First, there was the single-stage paint. This was the most common type of paint on cars before the 1990’s and is still around today, but in much less quantity. In broad terms, this type of paint has clear coat type properties mixed with paint to produce a thick coating. This coating was then sprayed on the car as an all-in-one paint and clear coat. Due to the heavy mix, this type of paint would come out very dense. If you examine old paint today, you will see the difference in depth compared to this day in age’s newer paints. This single-stage, or “thicker” paint, called for machines that could cut deeper and more rapidly. This gave birth to the first professionally used polishers – the rotaries.

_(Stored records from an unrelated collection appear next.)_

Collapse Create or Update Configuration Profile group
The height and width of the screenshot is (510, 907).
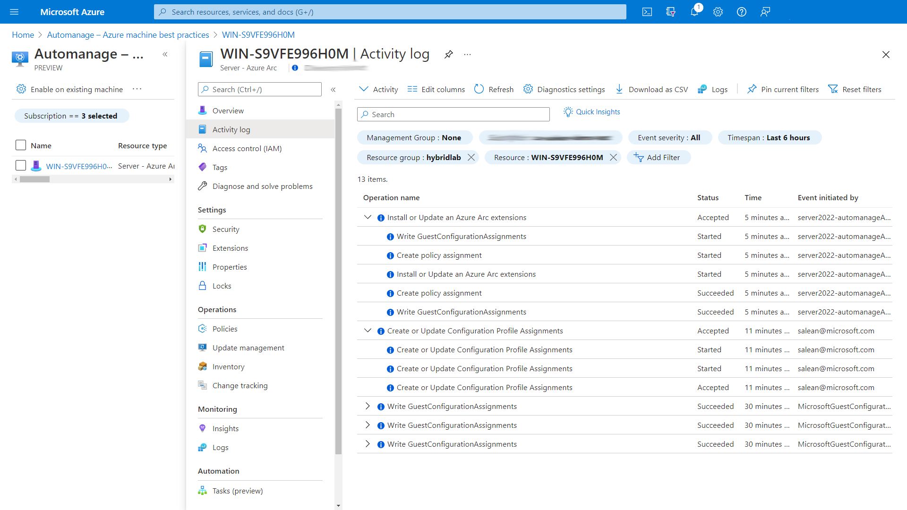(368, 331)
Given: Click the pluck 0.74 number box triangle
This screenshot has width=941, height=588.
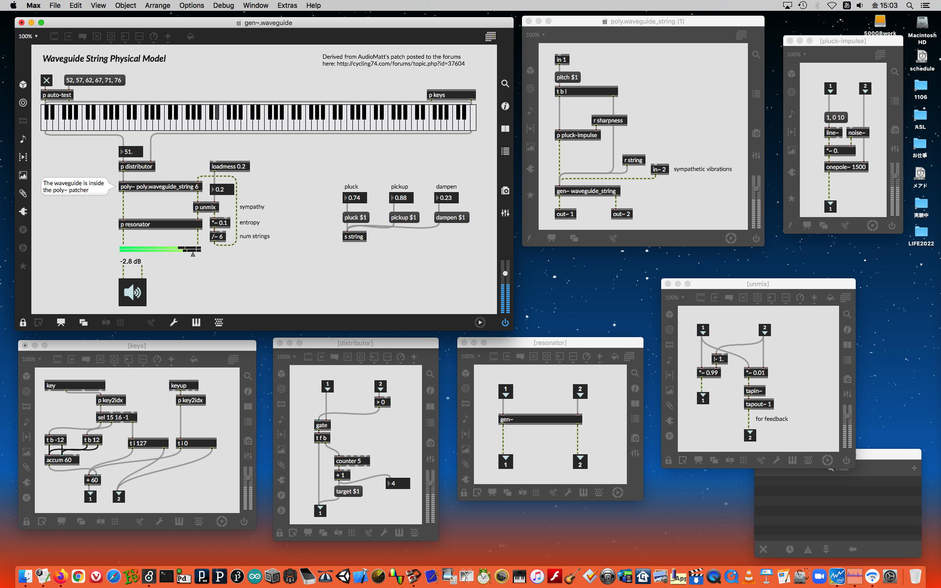Looking at the screenshot, I should pos(346,198).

Rotary polishers are heaving cutting polishers and are what’s called “direct drive” polishers. This means that it doesn’t matter what kind of surface the rotary polisher is on, the polisher will keep spinning and cutting into the paint. Due to this function, rotary buffers are known to be extremely tricky around the edges and corners as you can burn off your paint very easily if not properly used. Rotary polishers spin without any sort of throw or oscillation to spread the heat making them extremely dangerous in the hands of a novice. However, in the hands of professionals, they are very powerful tools that can be used for major paint corrections for a deeper cut in less amount of time due to their speed and cutting ability.
As years went by, automotive manufacturers determined new ways to be more cost effective with their paint. This led them to putting less mils on their paint (less paint depth). This new “thinner” paint increased the already existing dangers of rotary polishers even more. As the paints got thinner over the years, rotary polishers overheated and melted off paint much easier making them much harder to use for unexperienced detailers and body shops. Thus, the market bore a new machine that was much more friendly for regular detailers and body shops called dual action polishers (AKA DA’s).

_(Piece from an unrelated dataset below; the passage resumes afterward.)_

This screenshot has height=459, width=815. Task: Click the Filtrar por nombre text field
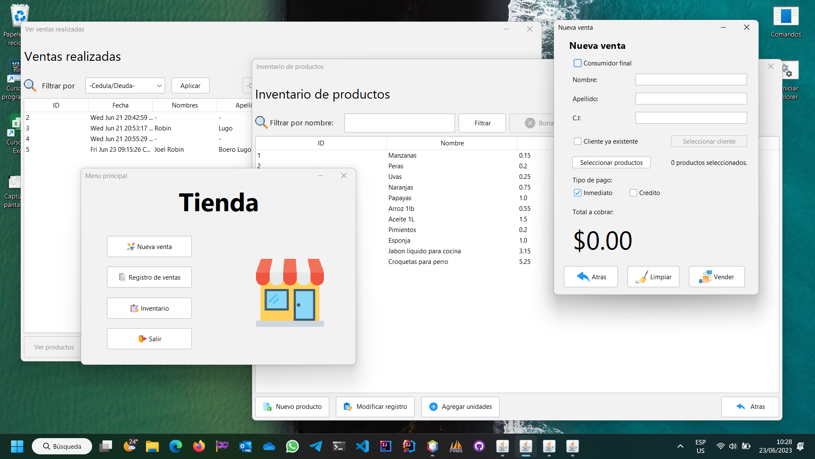[x=399, y=123]
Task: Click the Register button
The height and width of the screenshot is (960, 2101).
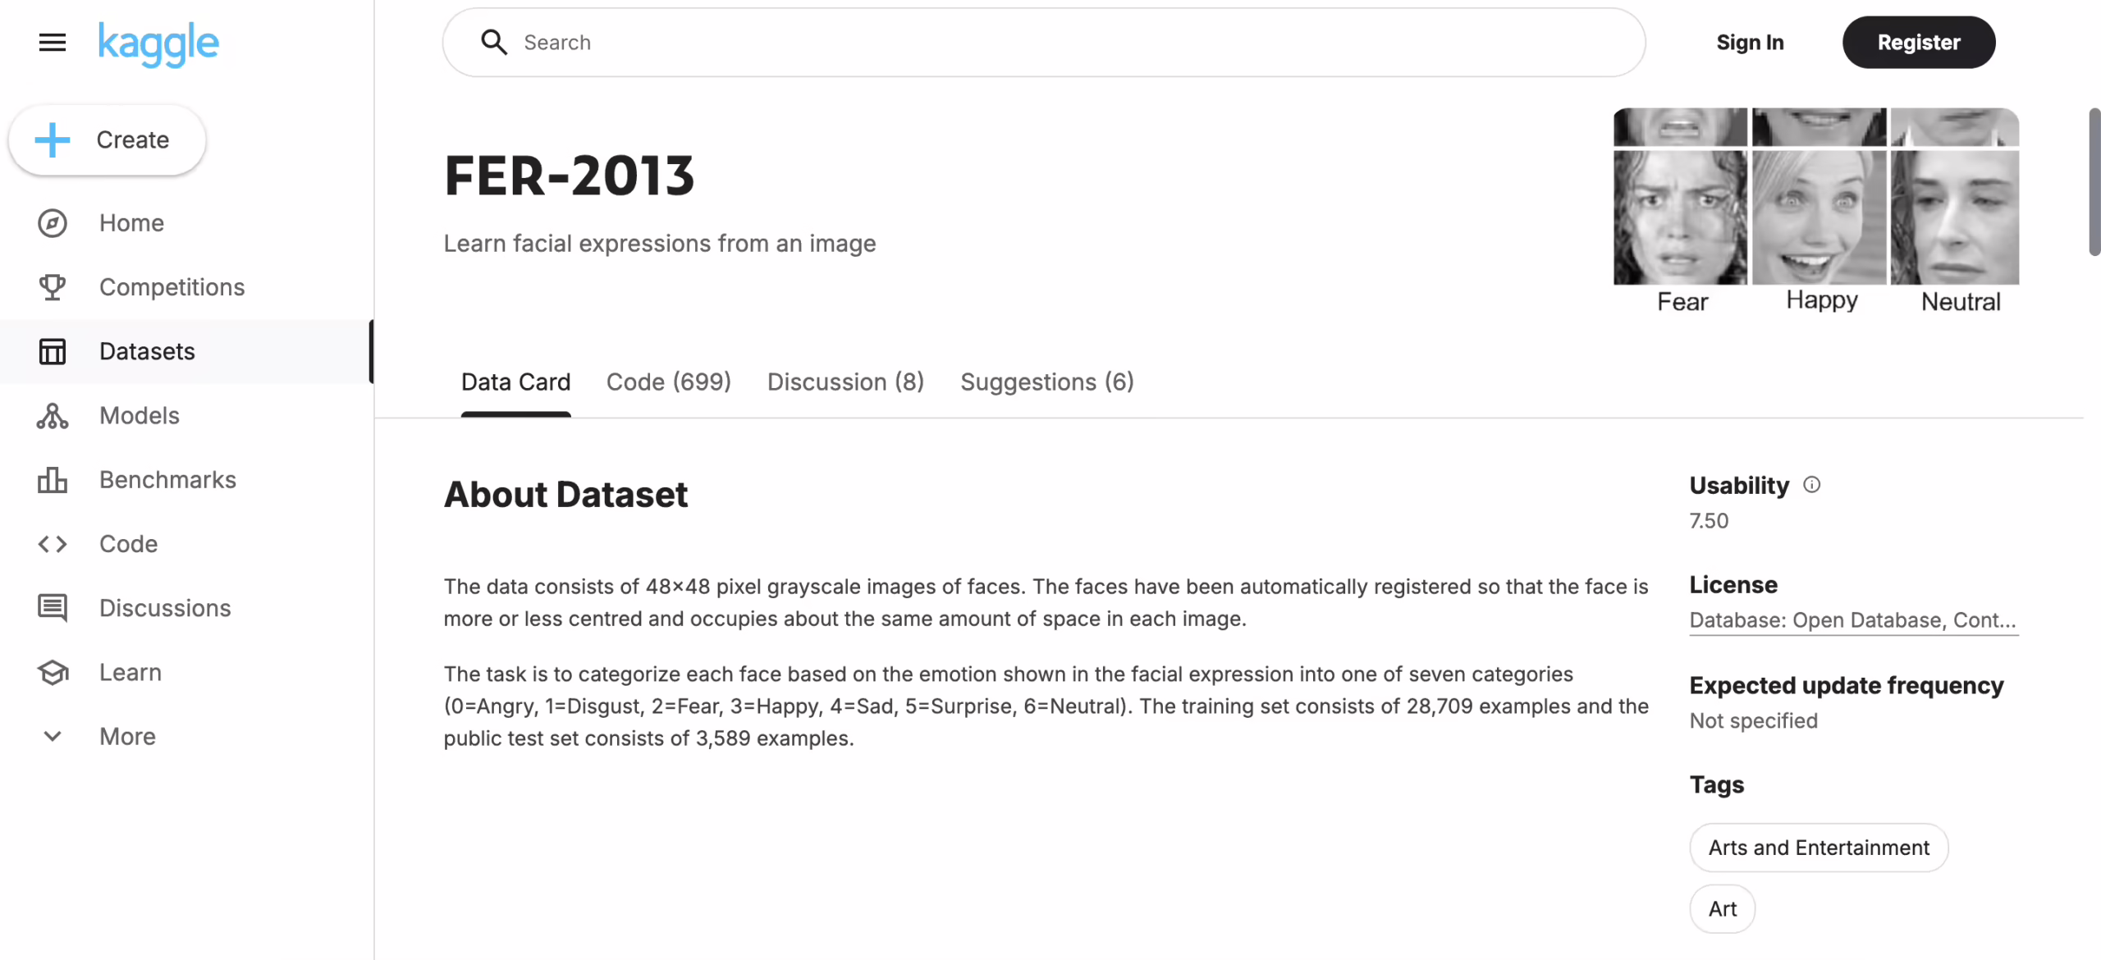Action: pyautogui.click(x=1918, y=43)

The dual action polisher differs from the rotary polisher in two important ways. First, it has a fail-safe switch, meaning when you go over an edge with pressure, unlike the rotary, the DA polisher will completely stop spinning and producing heat, leaving almost no chance of burning the paint off of your edges. The second way that a DA is different from a rotary is that the DA not only spins, but also oscillates during the spin. This oscillation helps the DA spread the heat more widely which reduces the chances of burning the paint, but it also helps the buffer cover a larger area per second leading to less time in polishing.
As years and decades went by, automotive manufactures struggled to continue to reduce their paint thickness without compromising the quality of their paint. To compensate, they came up with very thin clear coats to install on top of the paint to keep it well protected and enhance the looks. This clear coat, although very thin, was very strong, but posed yet another challenge for detailers. Broadly speaking, a DA would be too weak/time consuming for these new and stronger clear coats and a rotary would pose a high risk of outright burning the clear coat due to the coat’s thinness. This is where the very popular Flex came out with their new technology of polishers.
Flex released a polisher called the 3104. The 3104 was the perfect buffer for the new two-stage paints because it mimicked strengths of both the action of the DA and the rotatory. It combines the oscillation from the DA with the direct drive from the rotary to create a polisher that oscillates to spread the heat and cover more area while also continuously spinning without stopping to create more power and rapid cutting ability due to not having a fail-safe switch. This ability of the 3104 become known as the Forced Rotation Polisher.
Fast forward to today to the Rupes. This is the most recent advancement in the polishing industry. It’s the only company that has threatened the extreme popularity of the Flex over the years and is slowly taking over the industry. Rupes came out with an advancement called the throw. Rupes polishers spin and oscillate just like DA’s, however, they also have a revolutionary far throw that creates random circles in the spin while also throwing the polisher from left to right and up to down to create even more cutting ability in less time. The one downfall of the Rupes is that it is not a forced drive; unlike the Flex, it will not keep spinning on the edges. While this function makes using the Rupes safer, it does make it more tricky to correct the paint around the edges.
Nowadays, with the two-stage paint that almost all car manufacturers use, the Flex and the Rupes polishers are by far the two most popular polishers for detailers. It’s hard to separate the two because they each have their own strengths, so it just comes down to exactly what you’re looking to do with a polisher.